Electric scooters, self-driving vehicles, and flying cars: No matter what the future of transportation is, Alphabet wants to be involved.

Earlier this week, The Financial Times reported that the holding company directly invested in electric-scooter startup Lime, even as its venture capital arm, GV, led the startup’s funding round.

This news brings together two striking things about Alphabet: That it has an unusually high number of concurrent investment vehicles and that it has found a hefty handful of different ways to ensure that it plays a role in the future of transportation.
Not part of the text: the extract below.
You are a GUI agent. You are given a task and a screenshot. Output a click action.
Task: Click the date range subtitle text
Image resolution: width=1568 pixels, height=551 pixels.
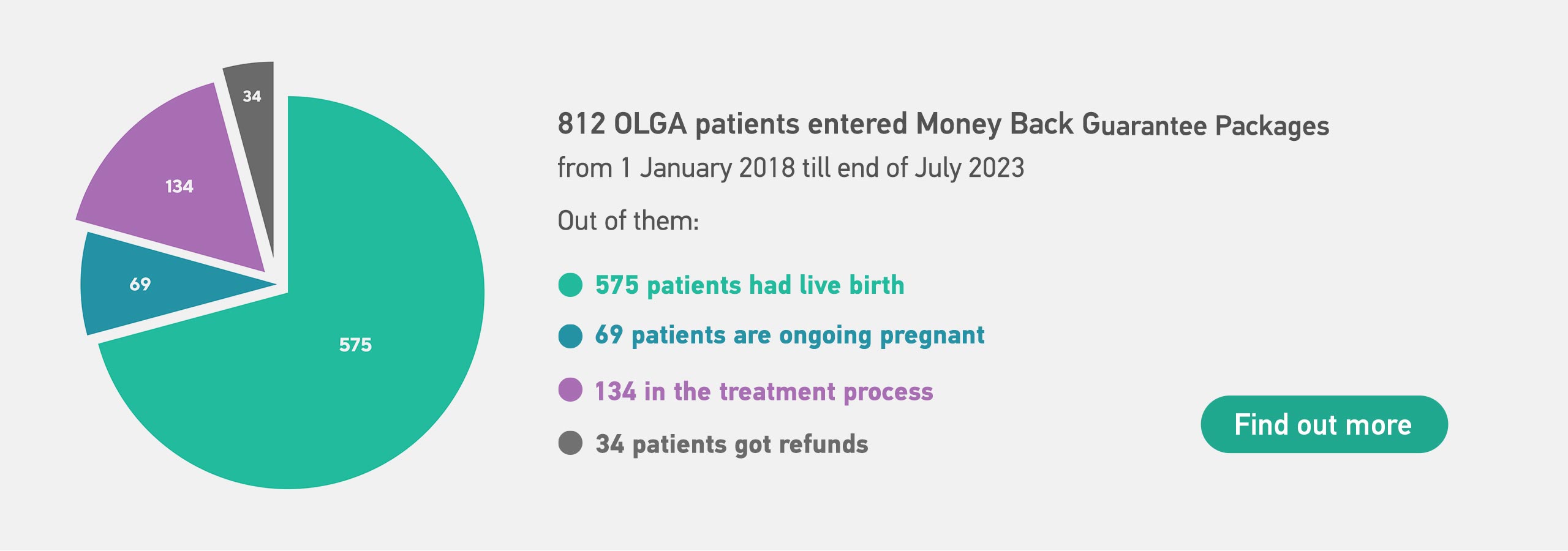791,168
“Not only is Alphabet interested in this space, it already is a superpower in transportation,” Mike Ramsey, a Gartner research director who focuses on mobility, tells CNBC.

Here’s a look at the many ways that Alphabet’s has focused on the way people get around:

Alphabet was the most active corporate investor last year, making more than 100 deals, through both direct investments and its three venture funding arms: GV, for early-stage companies; CapitalG, for growth-stage investments; and Gradient, for artificial intelligence related startups.
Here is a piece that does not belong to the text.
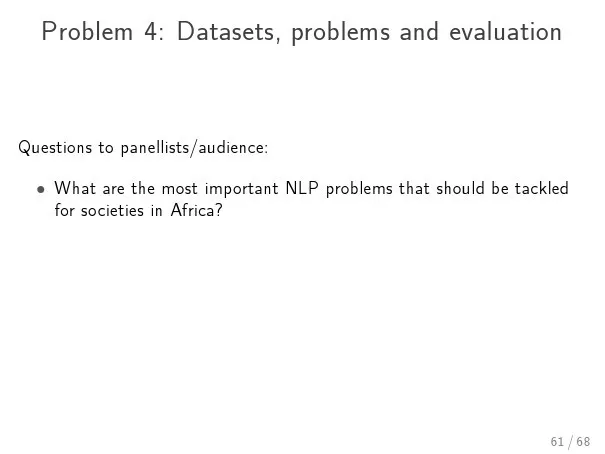Click the current page number '61'

pyautogui.click(x=557, y=441)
Through these investments, Alphabet is backing a wide-range of transportation technologies. GV was an early investor in Uber, while CapitalG has invested in Lyft, which have plans for bikes and scooters, and, in Uber’s case, flying cars.
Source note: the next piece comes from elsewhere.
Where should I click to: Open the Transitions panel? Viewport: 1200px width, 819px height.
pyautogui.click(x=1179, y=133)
Earlier this year, Gradient poured money into Scotty Labs, which makes a platform for remotely controlling self-driving cars.

Besides Lime, the company has also directly invested in Southeast Asian ride-hailing startup GoJek.

The most obvious way that Alphabet makes its mark in the transportation world is through Google Maps.

More than 55 percent of smartphone users in the U.S. use Maps, according to comScore, and it has more than one billion monthly active users worldwide relying on it for walking, vehicle, or public transportation directions.

Google currently lets Uber and Lyft advertise their prices through Maps, and it’s not hard to imagine it opening up to on-demand bikes, scooters, and, eventually, self-driving cars.

“I would be surprised if Alphabet doesn’t aggressively pursue a transportation platform offering that ties together multiple modes of transportation with Google Maps at its center,” Ramsey says.

Meanwhile, Google also runs another mapping product, Waze, which it acquired in 2013 for roughly $1 billion. (One big difference between Maps and Waze is that the latter lets any user add information about construction, police, or traffic.) There’s also Android Automotive, which embeds Google’s operating system and apps directly into cars (it has signed the likes of Volvo and Audi as partners).

Google’s gobs of mapping data have also helped it become one of the leaders in self-driving cars, which brings us to the next big way that Alphabet’s investing in transportation:

Waymo, Alphabet’s self-driving business unit, is one of the few of its many subsidiary companies that analysts and investors are particularly bullish about.

Waymo plans to launch its self-driving car taxi service in Arizona before the end of the year and is widely seen as having an early lead in the space.

Another Other Bet, Sidewalk Labs, is also thinking about the future of urban transportation. The company’s overall goal is to reinvent cities through technology, which includes a centralized mobility platform called Coord that Sidewalk spun-out and invested in.

Because all that apparently isn’t enough, Google founders Larry Page and Sergey Brin have both made their own personal investments in the future of transportation, too.

Kitty Hawk, Page’s company, is creating flying cars that look like a cross between a pontoon plane and a drone, while Brin is reportedly building a high-tech blimp.